Required actions:
a. According to the news article on the Nova Scotia Workers' Compensation Board audit, what period did the files examined by the auditor general's office cover?
b. Continue the news article on the Nova Scotia Workers' Compensation Board audit from the point where it stops.

Study text:
○ ○ ○ ○ ○

Nova Scotia

AG says workers' compensation board taking too long to handle files

The province's auditor general says decisions on worker claims by the Workers' Compensation Board often take too long and include inappropriate release of private information despite adhering to policy.

Audit also finds some workers' personal medical information inappropriately released

Nova Scotia Auditor General Michael Pickup's report found the Workers' Compensation Board is taking too long to handle some files and isn't doing enough to protect workers' personal information. (Robert Short/CBC)

The province's auditor general says decisions on worker claims by the Workers' Compensation Board often take too long and include inappropriate release of private information despite adhering to policy.

Michael Pickup's office released its second of a two-part look at the board on Tuesday.

The work examined files from Jan 1, 2016 to Dec. 31, 2017. Issues with timelines were a recurring theme in the report.

Several appeals tested by Pickup's office were not processed within the 90-day target.

In fact, for the 20 files tested, it took an average of 50 days just to assign them. In 20 claims that were awarded permanent impairment benefits, Pickup's team found nine weren't issued in a timely manner, with assessments delayed anywhere from two months to a year.

"Permanent impairment benefits cannot be calculated until the assessment is completed," he writes.

○ ○ ○ ○ ○

Dataset:
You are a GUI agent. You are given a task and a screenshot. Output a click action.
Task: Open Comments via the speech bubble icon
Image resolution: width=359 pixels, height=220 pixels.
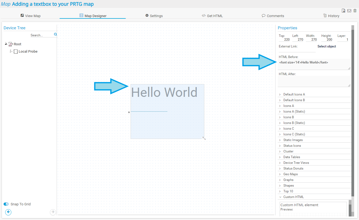(263, 15)
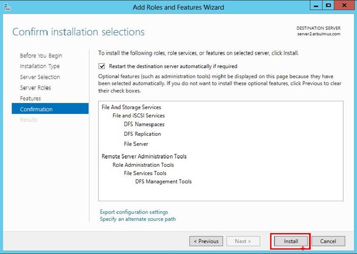Toggle automatic restart of destination server checkbox

(x=102, y=67)
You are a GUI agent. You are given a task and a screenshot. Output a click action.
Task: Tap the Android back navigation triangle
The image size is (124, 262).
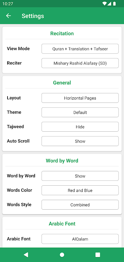[26, 255]
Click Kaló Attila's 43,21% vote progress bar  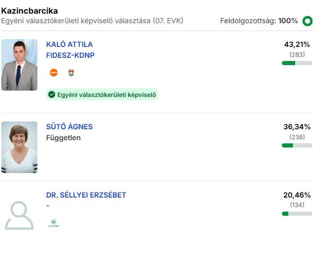pos(297,63)
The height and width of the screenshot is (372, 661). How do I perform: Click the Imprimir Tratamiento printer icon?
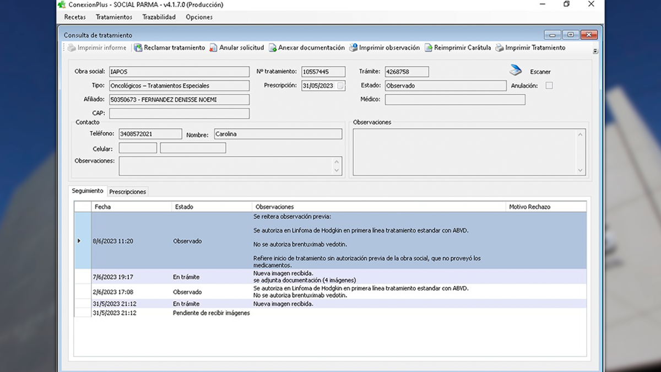click(x=500, y=48)
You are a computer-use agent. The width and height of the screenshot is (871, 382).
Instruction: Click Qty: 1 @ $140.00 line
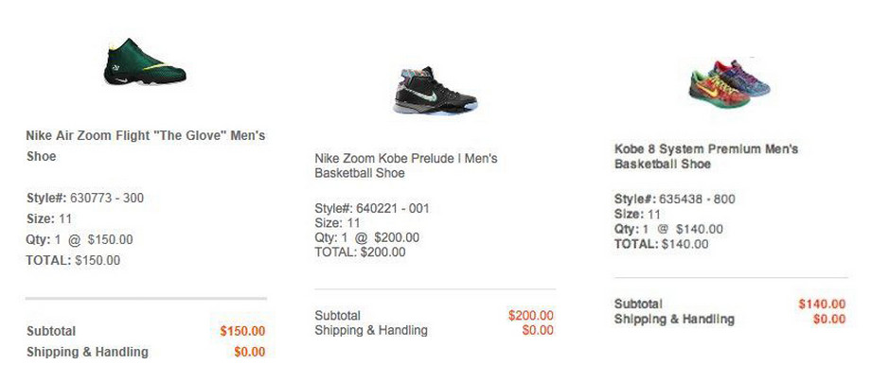coord(668,230)
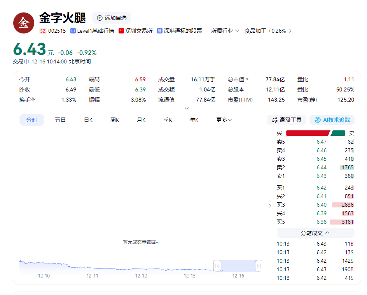The width and height of the screenshot is (367, 295).
Task: Click the 深圳交易所 flag icon
Action: (x=121, y=31)
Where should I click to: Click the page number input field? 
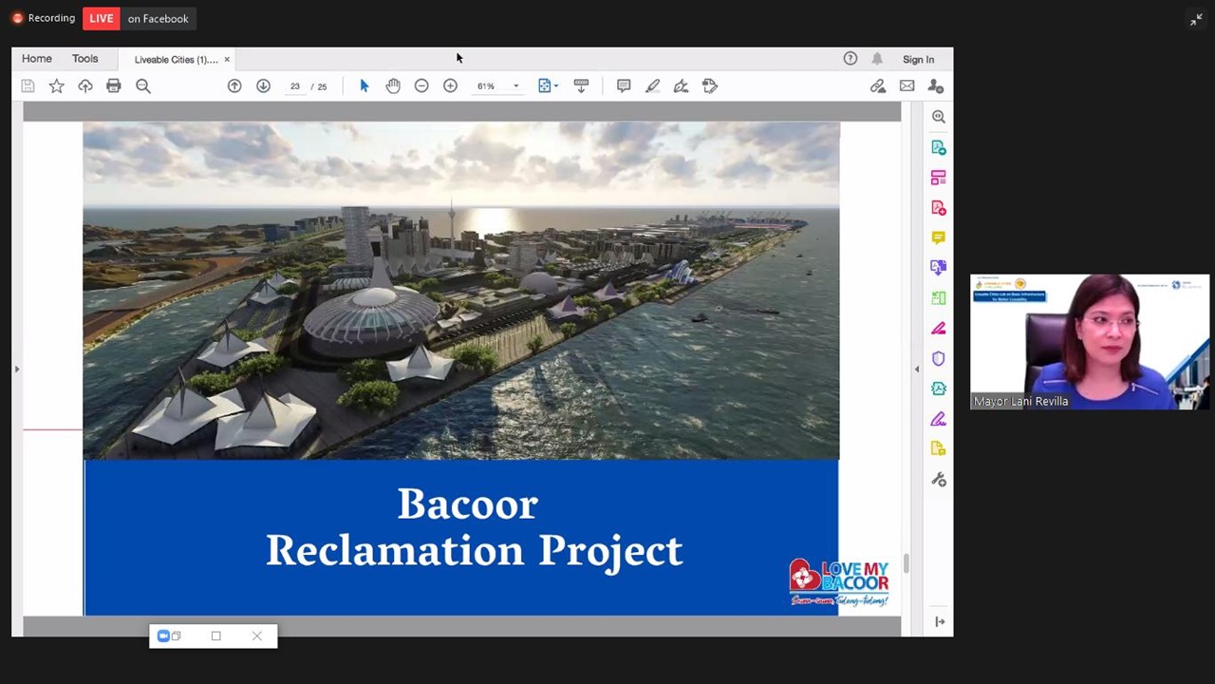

○ ○ ○ ○ ○

Written answers:
a. January 1, 2016, to December 31, 2017.

b.
"Therefore, not conducting assessments in a timely manner results in unnecessary delays to the injured worker receiving compensation they are entitled to."

Inappropriate release of information

Aside from the speed with which things are completed, Pickup also raised concerns about workers' personal medical information being inappropriately released to employers, something that happened in nine of 20 files tested.

The information included medications a worker was taking and information about current and past illnesses and injuries. In six of those nine files, sensitive information was redacted in some places, but not in all.

"This violates the protection of private medical information of workers in Nova Scotia," Pickup says in a video that accompanies the report.

"In my opinion, there is no excuse for this, as all workers should expect the privacy of their information to be respected by the workers' compensation board when they make a claim."

The Workers' Compensation Board in Nova Scotia has accepted all 12 of the recommendations in the auditor general's report. (Robert Short/CBC)

Pickup noted the complaints process lacks a formal structure, which affects its usefulness, and he found, in half the claims his office tested, workers didn't get information about how the dollar amounts of benefits were calculated.

"If an injured worker does not have these details, it is very difficult for them to know if they are being treated fairly and receiving what they are entitled to."

The report makes 12 recommendations, all of which were accepted by the board.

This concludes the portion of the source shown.